* _Directions for this task_
Could you work out the number of lines in the listing that include the word "will" and reply with that figure alone?

* _Material for this exercise_
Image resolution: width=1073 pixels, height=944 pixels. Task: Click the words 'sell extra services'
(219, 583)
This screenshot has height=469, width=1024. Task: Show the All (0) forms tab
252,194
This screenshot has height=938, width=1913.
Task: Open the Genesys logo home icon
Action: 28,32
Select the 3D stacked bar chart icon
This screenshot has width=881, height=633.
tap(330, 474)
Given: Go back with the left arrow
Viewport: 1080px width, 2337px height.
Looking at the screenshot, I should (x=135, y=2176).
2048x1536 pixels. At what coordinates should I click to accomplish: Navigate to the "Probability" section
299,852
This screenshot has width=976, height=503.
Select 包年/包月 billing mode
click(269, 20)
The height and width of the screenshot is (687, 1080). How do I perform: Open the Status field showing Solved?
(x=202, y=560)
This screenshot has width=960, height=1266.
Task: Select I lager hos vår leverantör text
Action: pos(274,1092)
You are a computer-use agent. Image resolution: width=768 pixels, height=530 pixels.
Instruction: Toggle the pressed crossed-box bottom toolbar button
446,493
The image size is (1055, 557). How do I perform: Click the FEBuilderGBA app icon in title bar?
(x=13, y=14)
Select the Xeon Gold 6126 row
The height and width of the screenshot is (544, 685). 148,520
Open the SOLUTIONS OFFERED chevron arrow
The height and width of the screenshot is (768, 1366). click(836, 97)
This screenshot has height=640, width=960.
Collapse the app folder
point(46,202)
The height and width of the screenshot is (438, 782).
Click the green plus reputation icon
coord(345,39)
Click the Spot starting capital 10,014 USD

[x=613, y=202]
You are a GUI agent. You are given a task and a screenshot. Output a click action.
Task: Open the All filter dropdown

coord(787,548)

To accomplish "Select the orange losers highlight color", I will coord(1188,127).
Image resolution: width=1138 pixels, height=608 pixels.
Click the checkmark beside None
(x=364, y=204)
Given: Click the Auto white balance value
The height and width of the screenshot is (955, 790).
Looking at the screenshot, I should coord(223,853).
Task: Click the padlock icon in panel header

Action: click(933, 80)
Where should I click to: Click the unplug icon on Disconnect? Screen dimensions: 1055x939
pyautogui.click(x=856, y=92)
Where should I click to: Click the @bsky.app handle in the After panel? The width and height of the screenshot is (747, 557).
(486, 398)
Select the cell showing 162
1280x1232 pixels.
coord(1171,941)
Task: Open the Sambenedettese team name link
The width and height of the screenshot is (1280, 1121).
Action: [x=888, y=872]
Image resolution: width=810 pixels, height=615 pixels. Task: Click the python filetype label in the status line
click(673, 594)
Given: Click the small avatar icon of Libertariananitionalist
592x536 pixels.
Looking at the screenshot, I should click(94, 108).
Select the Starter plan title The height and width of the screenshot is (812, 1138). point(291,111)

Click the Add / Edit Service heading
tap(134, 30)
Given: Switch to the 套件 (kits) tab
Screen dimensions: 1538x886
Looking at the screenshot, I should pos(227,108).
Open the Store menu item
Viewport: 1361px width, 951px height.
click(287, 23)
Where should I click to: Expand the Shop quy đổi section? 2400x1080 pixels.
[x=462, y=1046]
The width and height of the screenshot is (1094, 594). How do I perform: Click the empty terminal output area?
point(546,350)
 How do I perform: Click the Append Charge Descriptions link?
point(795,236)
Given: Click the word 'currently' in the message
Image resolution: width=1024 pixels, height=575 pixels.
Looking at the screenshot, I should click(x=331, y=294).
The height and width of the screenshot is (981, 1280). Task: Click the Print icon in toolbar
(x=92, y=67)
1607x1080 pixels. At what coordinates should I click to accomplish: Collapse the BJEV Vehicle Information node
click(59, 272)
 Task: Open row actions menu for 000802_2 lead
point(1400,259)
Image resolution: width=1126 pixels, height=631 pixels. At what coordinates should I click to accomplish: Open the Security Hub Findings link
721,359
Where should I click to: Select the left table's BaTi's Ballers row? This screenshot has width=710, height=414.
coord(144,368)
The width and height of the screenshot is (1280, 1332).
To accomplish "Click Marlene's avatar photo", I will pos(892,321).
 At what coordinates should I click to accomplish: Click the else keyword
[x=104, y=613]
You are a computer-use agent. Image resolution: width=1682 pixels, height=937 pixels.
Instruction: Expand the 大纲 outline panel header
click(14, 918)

* _Solution_
2